Figure 5.2. Note included on the tender drawings.
5.4. Summary
The outline design included on the tender drawings by BSW was not fit for purpose for the following reasons:
- The Tensar design was only an Application Suggestion requiring further detailed design prior to issuing for construction. The Application Suggested was not fit for purpose because:
- It was a floating construction and as such unlikely to be approved by Vestas. It seems that BSW modified the Tensar construction method to make it less like a floating road by excavating the road thickness into the Peat, this excavated through the stronger crust and therefore exacerbated the situation.
- Tensar conducted the design based upon tenuous CBR information correlated to undrained shear strength and failed to take into account the significantly weaker layers underneath the upper Peat.
- The design loading was based upon a minimum value found in the Vestas document which was clearly caveated to state that site specific loadings were required for detailed design.
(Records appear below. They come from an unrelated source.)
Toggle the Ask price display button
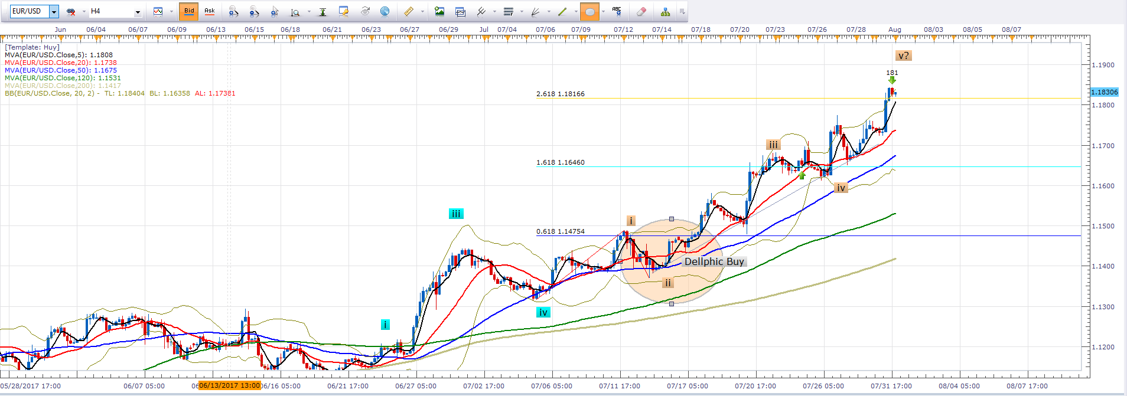This screenshot has width=1127, height=396. (x=210, y=11)
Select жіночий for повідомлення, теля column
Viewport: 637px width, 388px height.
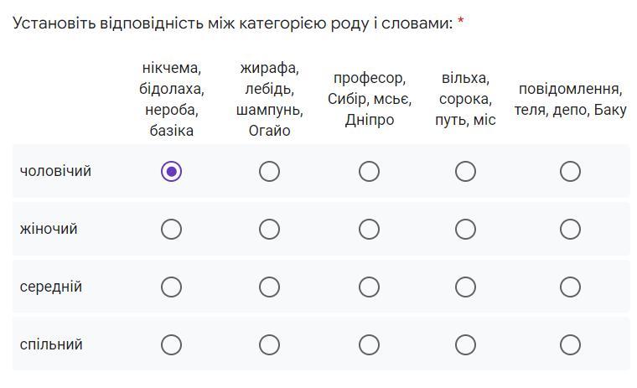coord(570,229)
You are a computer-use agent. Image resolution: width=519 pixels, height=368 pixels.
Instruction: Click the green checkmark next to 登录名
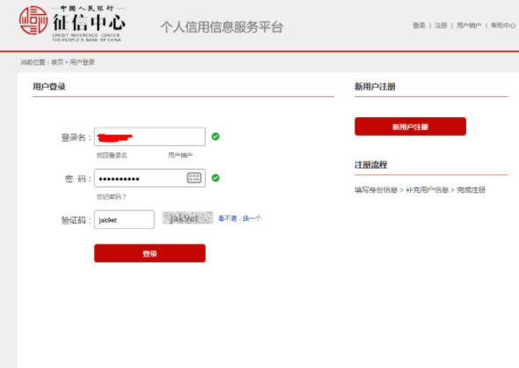point(216,136)
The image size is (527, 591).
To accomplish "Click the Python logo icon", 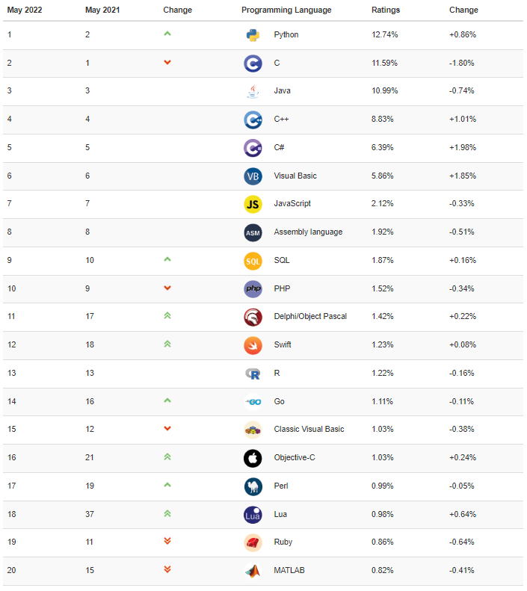I will 253,35.
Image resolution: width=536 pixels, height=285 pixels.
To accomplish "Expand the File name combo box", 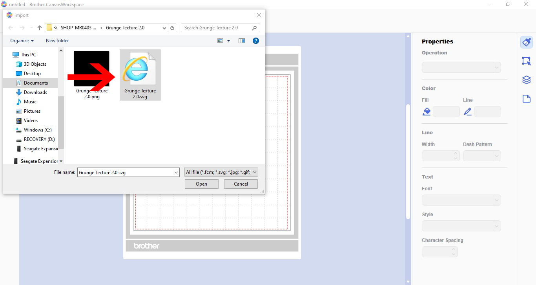I will click(x=175, y=172).
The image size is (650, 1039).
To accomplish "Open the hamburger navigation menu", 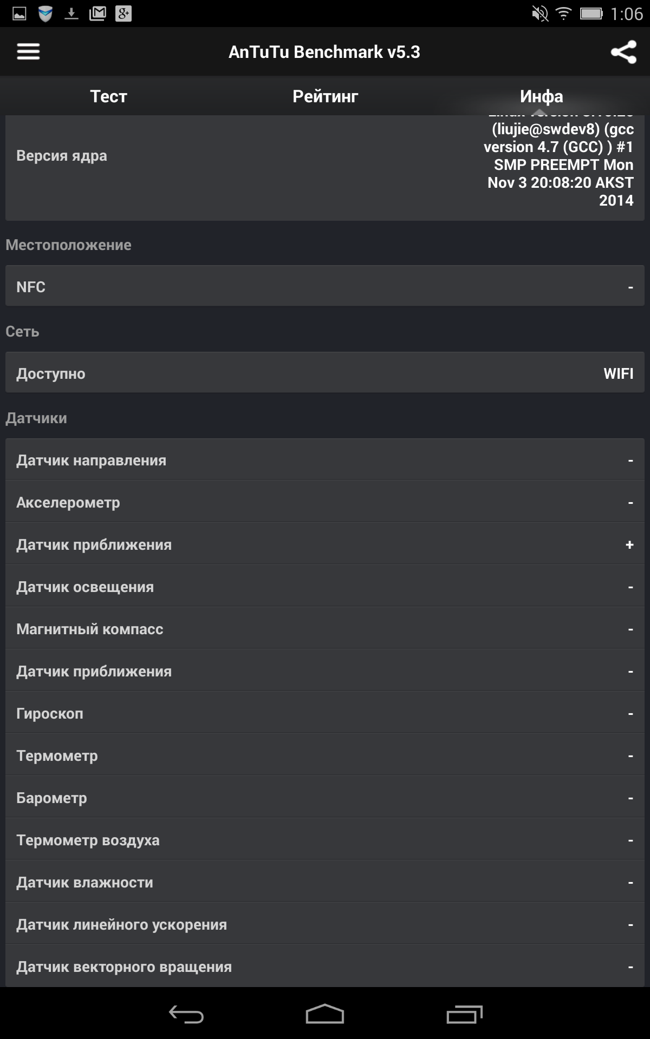I will point(28,51).
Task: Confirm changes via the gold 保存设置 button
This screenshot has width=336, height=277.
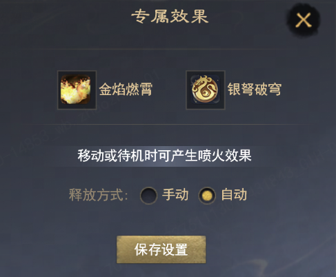Action: (x=161, y=249)
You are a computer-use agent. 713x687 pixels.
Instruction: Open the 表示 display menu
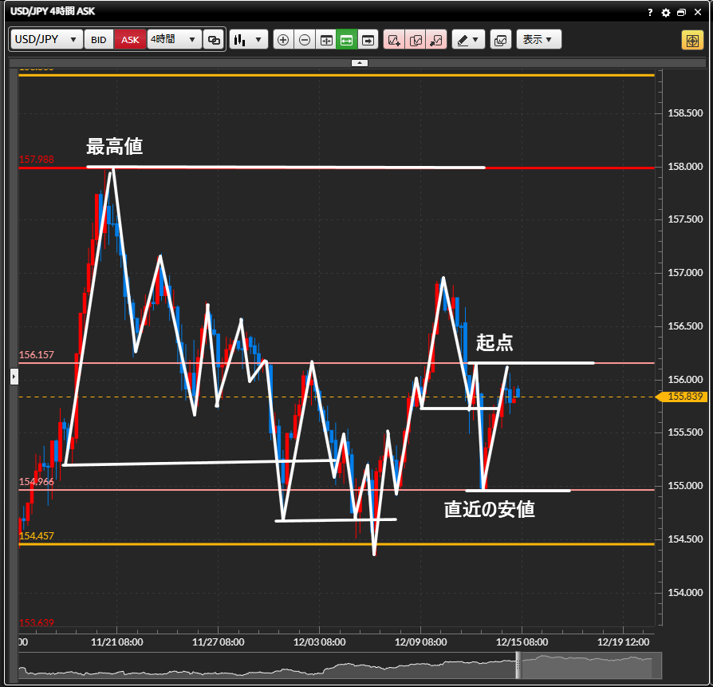pyautogui.click(x=538, y=40)
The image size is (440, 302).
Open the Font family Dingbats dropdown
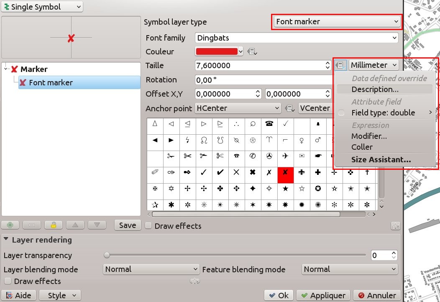click(297, 38)

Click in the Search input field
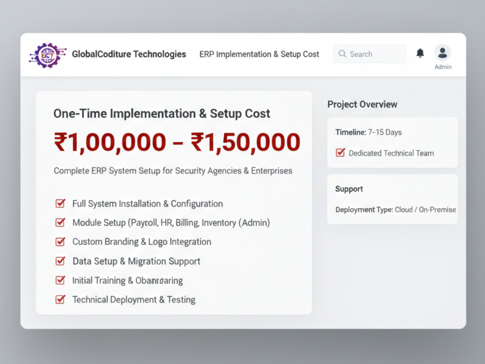pos(374,54)
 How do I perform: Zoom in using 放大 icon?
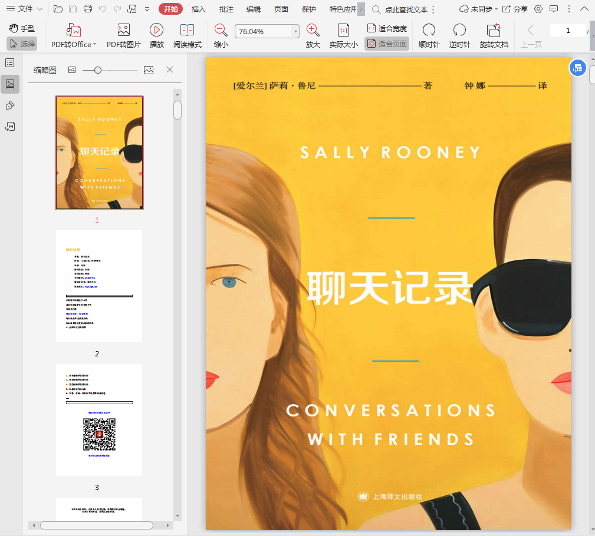[x=313, y=31]
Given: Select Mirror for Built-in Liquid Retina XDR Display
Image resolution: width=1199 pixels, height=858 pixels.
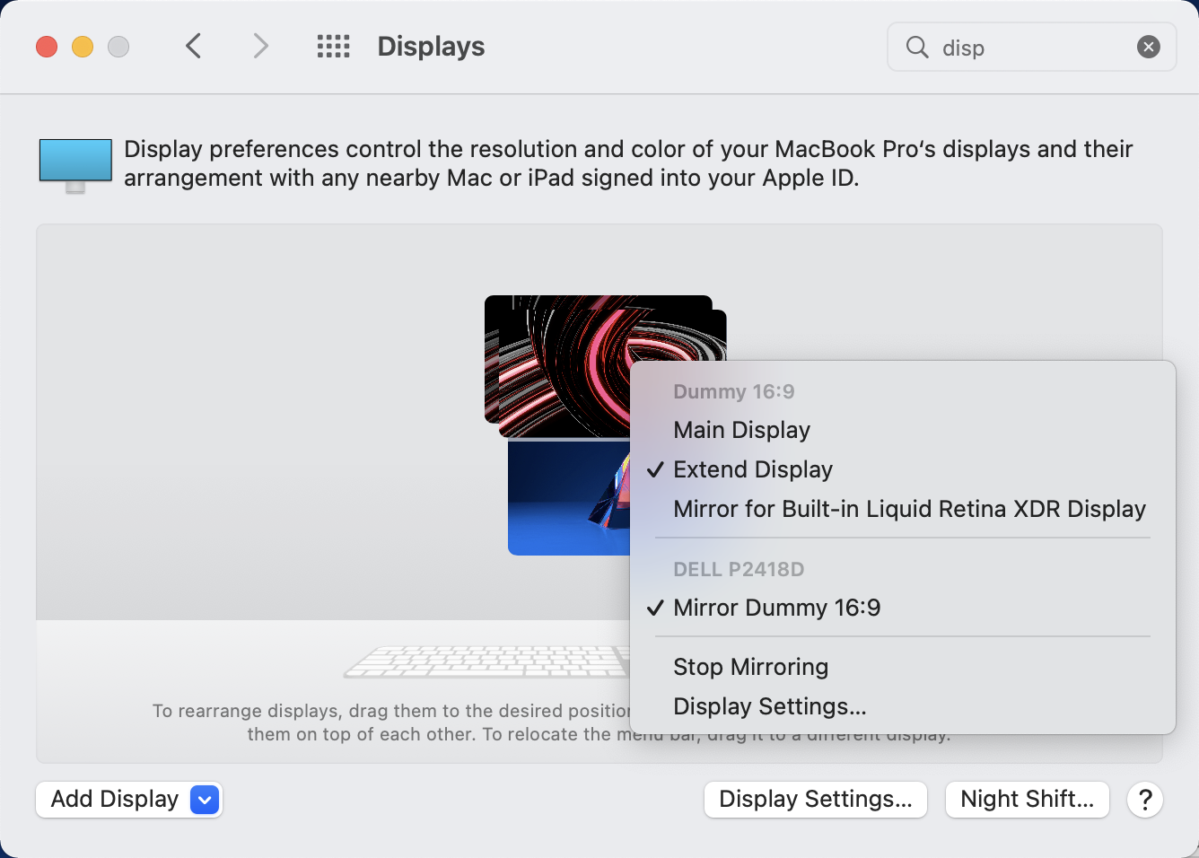Looking at the screenshot, I should click(908, 509).
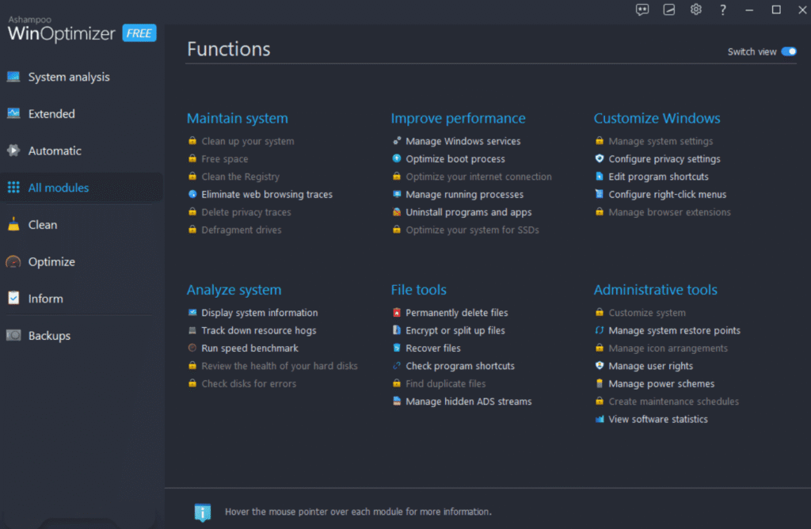Viewport: 811px width, 529px height.
Task: Click the skin switch icon beside settings gear
Action: tap(668, 10)
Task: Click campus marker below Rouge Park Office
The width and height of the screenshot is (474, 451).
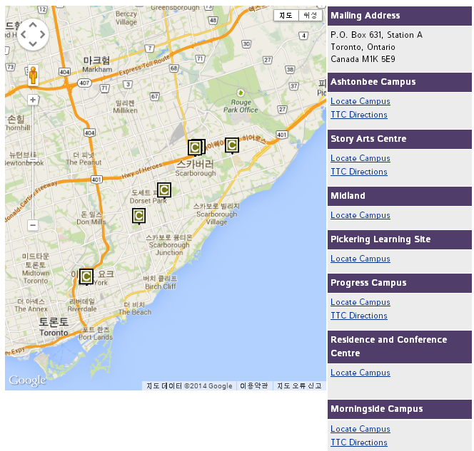Action: [x=231, y=145]
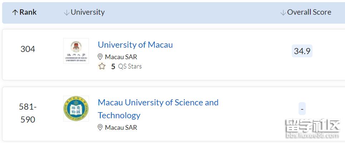The height and width of the screenshot is (143, 345).
Task: Click the Macau University of Science and Technology logo
Action: tap(76, 109)
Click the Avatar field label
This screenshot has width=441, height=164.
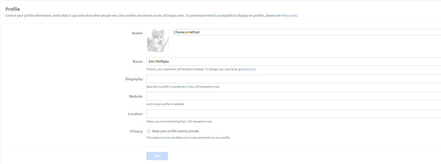137,33
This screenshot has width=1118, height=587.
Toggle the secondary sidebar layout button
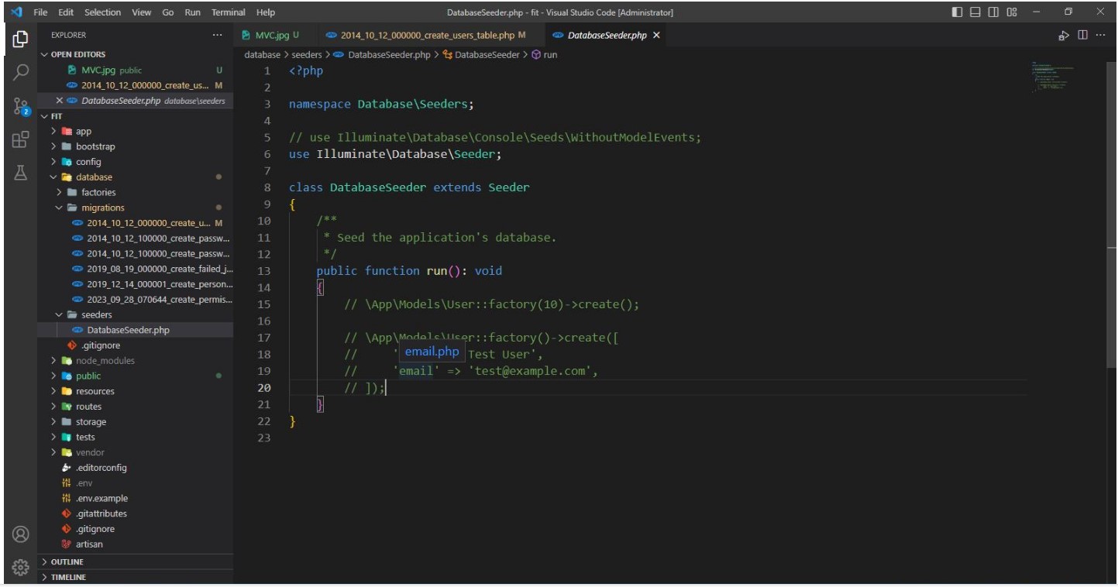[x=993, y=12]
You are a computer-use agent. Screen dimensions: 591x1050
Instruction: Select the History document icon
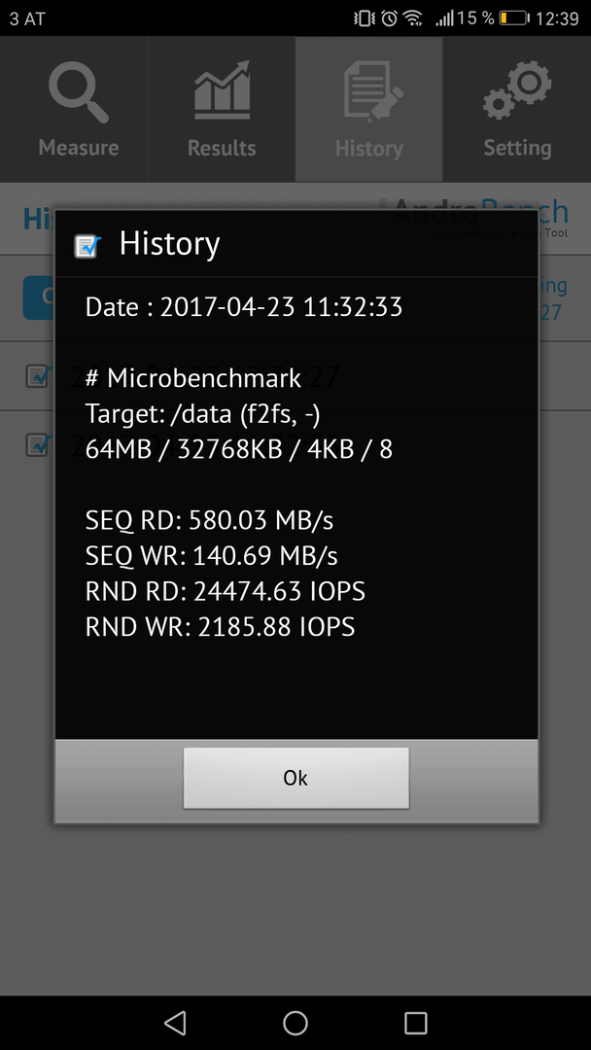pos(373,90)

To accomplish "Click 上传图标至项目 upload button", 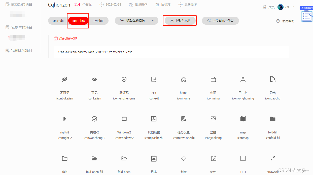I will [220, 21].
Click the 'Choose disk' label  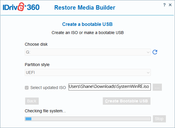(x=36, y=44)
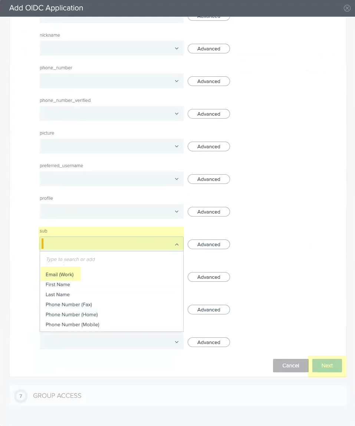Choose First Name option
The width and height of the screenshot is (355, 426).
tap(58, 284)
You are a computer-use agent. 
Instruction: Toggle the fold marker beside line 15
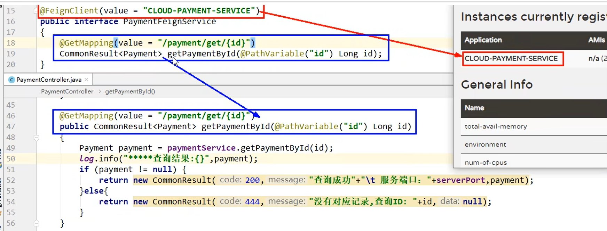[x=36, y=11]
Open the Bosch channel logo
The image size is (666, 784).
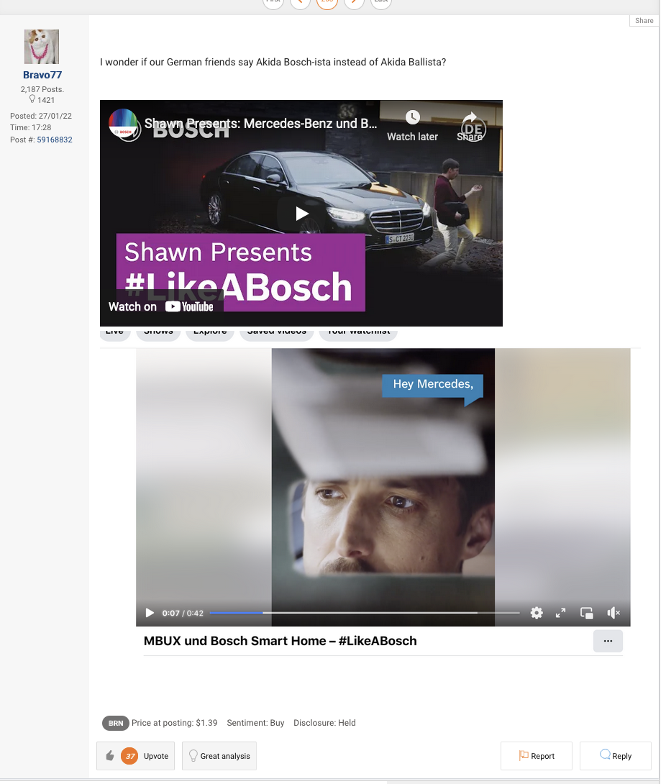pos(123,123)
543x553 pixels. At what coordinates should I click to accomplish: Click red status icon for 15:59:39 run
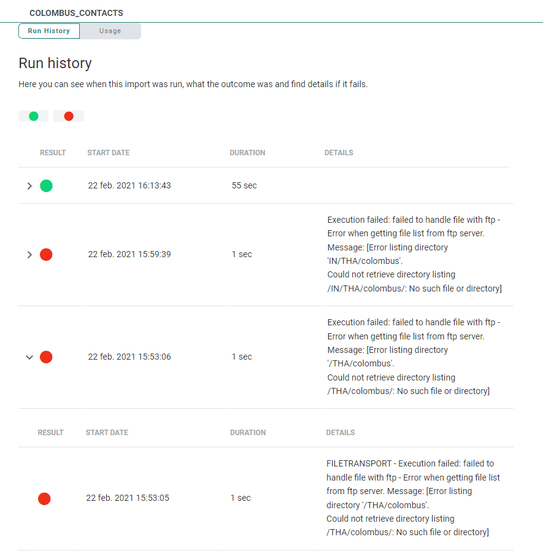(46, 254)
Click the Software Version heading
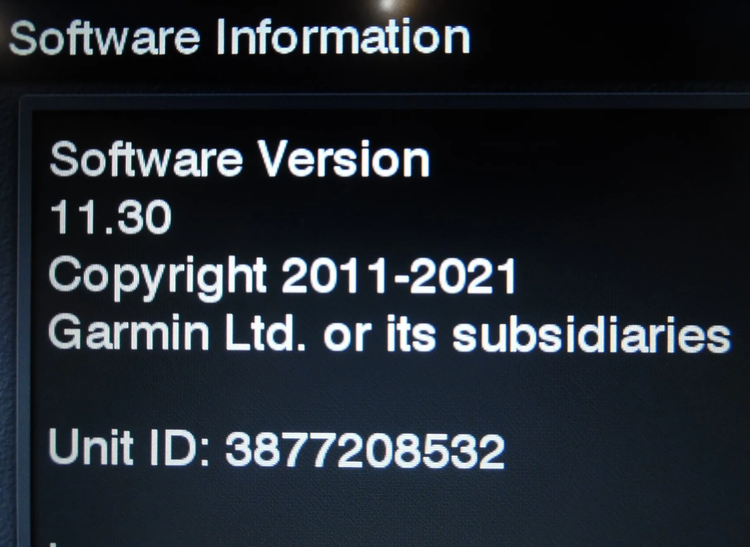 pos(240,159)
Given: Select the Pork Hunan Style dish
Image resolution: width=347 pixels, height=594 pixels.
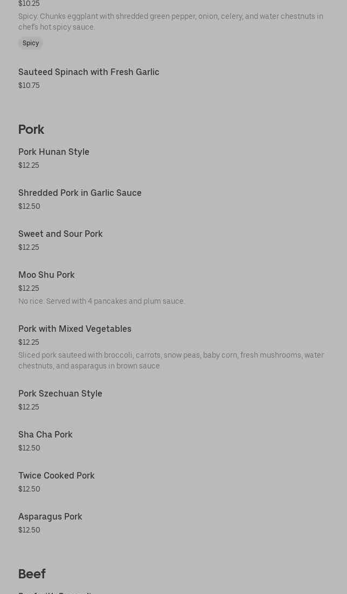Looking at the screenshot, I should click(54, 152).
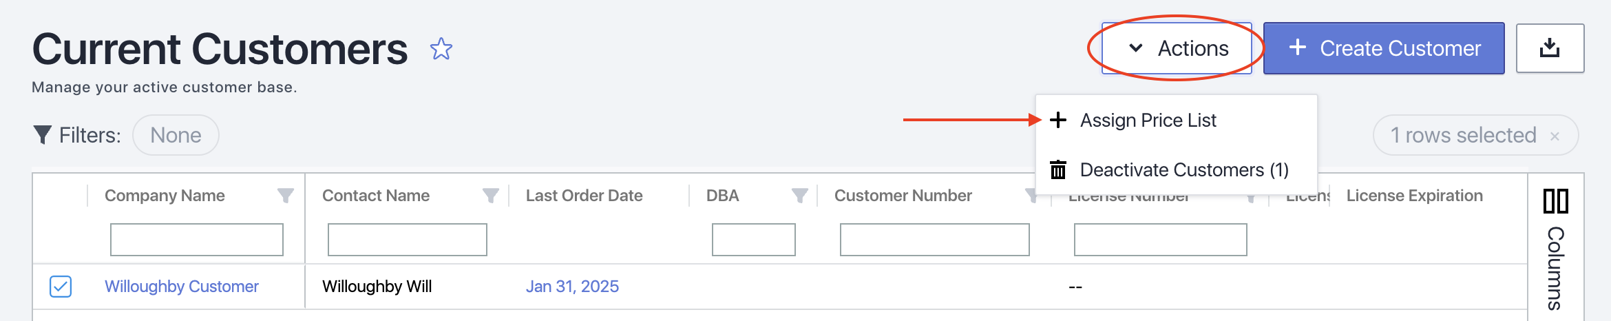Click the Create Customer button
Image resolution: width=1611 pixels, height=321 pixels.
(1384, 48)
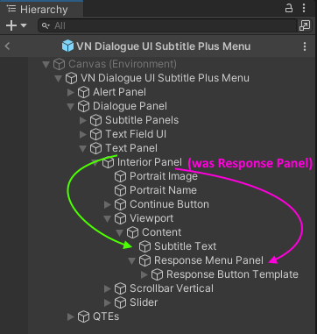Expand the Continue Button node
Image resolution: width=317 pixels, height=334 pixels.
point(108,204)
- It ignored the recommendations of the GIR to remove all the Peat in order to provide a more reliable formation material.
BSW knew the above was only an initial design primarily because of the lack of a detail lift plan for the erection of the crane hence the clumsily worded note on the design drawing.
Askam had access to all the documentation available to BSW and as the design and build contractor hold ultimate responsibility for the design of the works. Without a written agreement from Vestas accepting the design of the crane pads, the requirement for which is clearly stated in the document referred to in this report, Askam should never have progressed with construction.